The main problem is, we think that the processes of a market economy are ridiculously recondite, and that those that connect us with nature directly (this directness being is an illusion) must be simple, more earthy, more accessible. But this is far from the truth. The cultures of foraging are far from simple and represent an enormous amount of cultural information accumulated over thousands of years of human experience. To give you a sense of this richness, I want to end this post with a quote from Not By Genes Alone: How Culture Transformed Human Evolution, an excellent book by the evolutionary anthropologists Peter J. Richerson and Robert Boyd. What is important to understand, according to their way of thinking, which I wholly agree with, is cultural information that concerns foraging or survival in this or that environment is difficult to learn and master.
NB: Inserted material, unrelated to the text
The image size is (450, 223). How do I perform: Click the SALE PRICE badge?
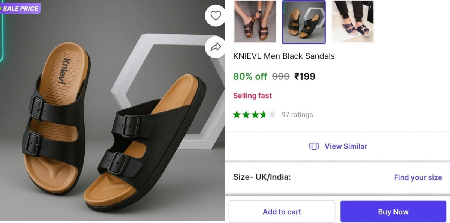tap(20, 8)
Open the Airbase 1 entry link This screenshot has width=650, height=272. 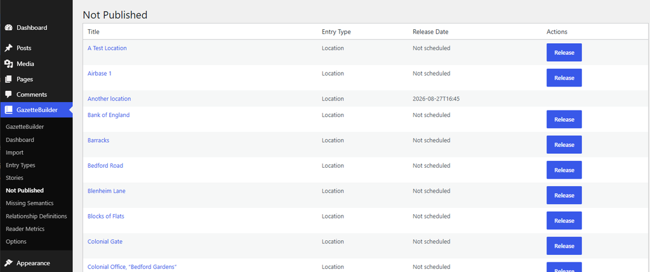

Here they describe the cultural information that's needed to cross "Devil's Road" without the support of capitalist technologies, which are, of course, also cultural productions.
"Devil's Road"—a bad stretch of the mainland route from Old Mexico to California, was used until the arrival of the railroad. For more than a century, Spanish, Mexican, and American travelers used El Camino del Diablo routinely. To get that far, every traveler had to be an experienced frontiersperson already, and no doubt most were hard-bitten, desert wise, and well equipped with familiar technology. It was the best of several bad routes and was starting with a goodly bit of relevant theory and some desert experience, doesn't seem to us a likely thing at all. Ethnographers remark on the subtlety of desert hunting and the complexity of hunting knowledge, belying the relative simplicity and paucity of the tools desert hunters use. A few pounds of wood, stone, and bone equipment is all you need, but you have to have command of a impressive amount of practical knowledge about natural history and have system of supporting institutions to make a go of it
When we lose that kind of cultural information, we become more dependent on the culture of capitalism, which in itself is disempowering. How does a can of food get to you? How was it farmed? Processed? Few of us actually know, and so our culture is not about how to cross a desert of fish in the arctic or forage mushrooms in the Pacific Northwest. It is about how to find the best price for a can of food or a car.